→ Quoted text:
** BEGIN **
Windows XP Pro messing me up driver wise

G

Guest

I finally went and uninstalled Win XP when I got tired of the hangups from
explorer. I thought that it would be less then a three hour downtime from
the uninstall to getting the system back up again. Wrong!!!!! Started on
Sat and still working on in Sunday Night/Monday Morning. The problems were
formitable. The first one was Normalz.dll error on the first re-install.
This error popped up after I called and re-activated windows (long story and
it still has me mad, and now I get to do it again today). After trying to
figure out what the problem was, I re-formatted the drive again and
re-installed. This time went better, though I still have to re-activate
(over the phone again-and if the person don't speak enough english or has any
common intelligence enough to understand, I'll have to speak with the
supervisor AGAIN!) Now Windows won't let me install the proper drivers even
though I used the disks. I'll install the disks and reboot, but windows
seems to have a problem with it. I installed my Verizon Q for use with
activ-sync and used the old drivers, the system would not take it out of the
unknown device area even though I directed windows to the right driver both
on the computer and on the disk. Ditto with updated drivers I downloaded and
failing that re-downloading the updated program with embedded drivers. My
MP3 player, it reads as a Mass storage device no matter what I do. I tried
to also direct it to the right driver, but it goes through the 'found new
device' screens and still won't install the driver (new or otherwise) I
really don't want to use Media player 11 to manage my MP3 player due to the
program is a wate of time and space on my hard drive. Media monkey works
better for it and is less intrusive, but can't use it with my MP3 player if
windows can't pull it's head out of it's ass and use the driver that's needed
(when it's pointed out to it). I don't know whats going on but most of the
devices that need drivers that microsoft doesn't include on it's disk do not
want to load.
** END **
→ Text and element pointing records:
** BEGIN **
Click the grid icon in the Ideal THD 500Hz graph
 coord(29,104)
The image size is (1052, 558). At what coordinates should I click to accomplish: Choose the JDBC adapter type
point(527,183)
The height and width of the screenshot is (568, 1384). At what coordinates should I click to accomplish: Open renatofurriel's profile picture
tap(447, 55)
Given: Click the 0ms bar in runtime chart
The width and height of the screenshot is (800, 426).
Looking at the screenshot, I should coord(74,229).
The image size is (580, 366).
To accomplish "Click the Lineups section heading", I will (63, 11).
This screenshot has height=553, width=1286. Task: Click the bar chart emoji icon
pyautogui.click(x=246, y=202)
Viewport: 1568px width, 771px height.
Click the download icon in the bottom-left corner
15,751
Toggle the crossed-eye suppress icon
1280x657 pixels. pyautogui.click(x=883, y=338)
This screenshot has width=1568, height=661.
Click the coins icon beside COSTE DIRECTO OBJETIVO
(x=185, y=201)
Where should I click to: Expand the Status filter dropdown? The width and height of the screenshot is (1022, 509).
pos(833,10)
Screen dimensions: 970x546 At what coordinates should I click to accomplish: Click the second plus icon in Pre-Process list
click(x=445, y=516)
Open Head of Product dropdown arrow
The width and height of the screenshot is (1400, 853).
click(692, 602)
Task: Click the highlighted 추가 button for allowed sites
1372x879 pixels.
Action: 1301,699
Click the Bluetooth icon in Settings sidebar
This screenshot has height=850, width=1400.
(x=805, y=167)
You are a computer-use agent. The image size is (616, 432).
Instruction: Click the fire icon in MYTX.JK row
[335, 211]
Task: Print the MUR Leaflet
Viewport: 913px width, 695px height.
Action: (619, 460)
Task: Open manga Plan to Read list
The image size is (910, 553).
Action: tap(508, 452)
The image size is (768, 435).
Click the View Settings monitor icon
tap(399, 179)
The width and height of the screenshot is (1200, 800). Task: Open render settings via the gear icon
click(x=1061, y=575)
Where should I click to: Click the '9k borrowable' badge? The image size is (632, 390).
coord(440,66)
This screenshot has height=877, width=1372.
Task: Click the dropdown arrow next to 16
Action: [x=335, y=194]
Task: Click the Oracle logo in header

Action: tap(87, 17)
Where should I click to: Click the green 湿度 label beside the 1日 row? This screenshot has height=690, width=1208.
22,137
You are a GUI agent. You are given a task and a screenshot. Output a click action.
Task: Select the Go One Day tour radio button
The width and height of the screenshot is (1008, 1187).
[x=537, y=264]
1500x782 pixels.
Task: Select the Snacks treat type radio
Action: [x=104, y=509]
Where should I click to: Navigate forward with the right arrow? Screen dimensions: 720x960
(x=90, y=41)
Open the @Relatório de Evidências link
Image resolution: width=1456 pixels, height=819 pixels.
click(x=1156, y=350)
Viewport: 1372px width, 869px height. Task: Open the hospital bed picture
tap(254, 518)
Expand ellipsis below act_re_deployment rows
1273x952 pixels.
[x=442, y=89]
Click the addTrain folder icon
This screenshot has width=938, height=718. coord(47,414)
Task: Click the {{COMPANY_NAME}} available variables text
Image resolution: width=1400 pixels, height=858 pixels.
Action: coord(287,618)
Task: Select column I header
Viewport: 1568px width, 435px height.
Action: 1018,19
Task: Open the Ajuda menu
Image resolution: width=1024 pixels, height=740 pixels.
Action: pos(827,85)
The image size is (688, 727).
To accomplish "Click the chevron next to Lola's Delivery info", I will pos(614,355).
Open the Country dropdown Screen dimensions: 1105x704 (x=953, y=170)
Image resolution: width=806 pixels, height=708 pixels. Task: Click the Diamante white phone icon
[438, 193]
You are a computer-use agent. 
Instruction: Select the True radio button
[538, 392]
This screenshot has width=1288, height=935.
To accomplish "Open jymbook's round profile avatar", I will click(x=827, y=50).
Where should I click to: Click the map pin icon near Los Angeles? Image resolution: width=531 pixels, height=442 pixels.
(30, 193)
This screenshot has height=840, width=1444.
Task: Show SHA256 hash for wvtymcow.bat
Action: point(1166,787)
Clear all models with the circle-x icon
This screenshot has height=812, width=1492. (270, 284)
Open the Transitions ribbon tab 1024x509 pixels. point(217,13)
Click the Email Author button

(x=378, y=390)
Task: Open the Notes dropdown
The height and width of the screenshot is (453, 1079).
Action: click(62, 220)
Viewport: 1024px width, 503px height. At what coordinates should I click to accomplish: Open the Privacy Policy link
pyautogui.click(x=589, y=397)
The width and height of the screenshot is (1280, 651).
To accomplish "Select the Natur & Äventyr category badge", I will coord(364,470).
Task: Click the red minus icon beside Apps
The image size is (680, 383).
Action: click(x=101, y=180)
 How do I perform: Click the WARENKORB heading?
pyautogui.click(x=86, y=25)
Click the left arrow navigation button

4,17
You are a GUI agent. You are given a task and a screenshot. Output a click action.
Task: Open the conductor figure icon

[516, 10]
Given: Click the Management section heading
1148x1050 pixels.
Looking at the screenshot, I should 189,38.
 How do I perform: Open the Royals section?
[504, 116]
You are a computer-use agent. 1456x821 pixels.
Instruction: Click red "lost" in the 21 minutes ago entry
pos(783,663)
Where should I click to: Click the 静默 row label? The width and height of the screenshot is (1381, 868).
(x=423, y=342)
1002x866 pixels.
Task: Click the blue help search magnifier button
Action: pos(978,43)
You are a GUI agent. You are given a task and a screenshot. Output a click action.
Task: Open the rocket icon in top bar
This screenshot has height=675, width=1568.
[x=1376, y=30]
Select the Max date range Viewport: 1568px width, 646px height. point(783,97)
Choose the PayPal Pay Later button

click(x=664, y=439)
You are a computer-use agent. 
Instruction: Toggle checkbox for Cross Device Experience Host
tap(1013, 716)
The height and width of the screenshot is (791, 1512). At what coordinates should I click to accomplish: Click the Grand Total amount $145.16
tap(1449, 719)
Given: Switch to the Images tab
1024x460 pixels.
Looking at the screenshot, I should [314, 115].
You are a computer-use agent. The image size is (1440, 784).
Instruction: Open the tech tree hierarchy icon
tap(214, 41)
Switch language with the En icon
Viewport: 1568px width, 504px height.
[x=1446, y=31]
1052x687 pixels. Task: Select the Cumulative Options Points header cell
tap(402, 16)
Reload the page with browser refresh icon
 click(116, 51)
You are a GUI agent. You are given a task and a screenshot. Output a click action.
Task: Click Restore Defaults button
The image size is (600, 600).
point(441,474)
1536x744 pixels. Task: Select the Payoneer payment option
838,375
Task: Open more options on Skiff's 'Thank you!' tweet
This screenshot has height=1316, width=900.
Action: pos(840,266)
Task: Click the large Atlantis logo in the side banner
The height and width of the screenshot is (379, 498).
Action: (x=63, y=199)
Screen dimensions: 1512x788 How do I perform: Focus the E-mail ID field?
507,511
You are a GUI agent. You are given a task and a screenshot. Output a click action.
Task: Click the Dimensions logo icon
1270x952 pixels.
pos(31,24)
** END **
→ Problem set:
(1) Using the Windows XP driver post, decide whether each statement agrees with it: (a) the writer expected less than three hours of downtime, (b) the first reinstall produced a Normalz.dll error, (c) the MP3 player gets recognized with its proper driver. Answer yes or no for each, quoting the words of the post that settle it.
(2) Continue the Windows XP driver post, starting after its final sentence.

→ Answers:
(1)
(a) Yes: "I thought that it would be less then a three hour downtime from the uninstall to getting the system back up again."
(b) Yes: "The first one was Normalz.dll error on the first re-install."
(c) No: "it reads as a Mass storage device no matter what I do."

(2)
The devices that windows don't want to use even if the drivers are pointed
out to them
Motorola Q
Creative Nomad Xtra
Logitech Bluetooth Mouse Keyboard
generic USB enclosure for sata drive
Lite-on dual layer dvd burner (windows lists it a a cd drive-manufacturer
says use windows driver, but it came up right before the re-install)

All these devices worked before the format and re-install and I'm current up
on all the updates.

What the heck is happening?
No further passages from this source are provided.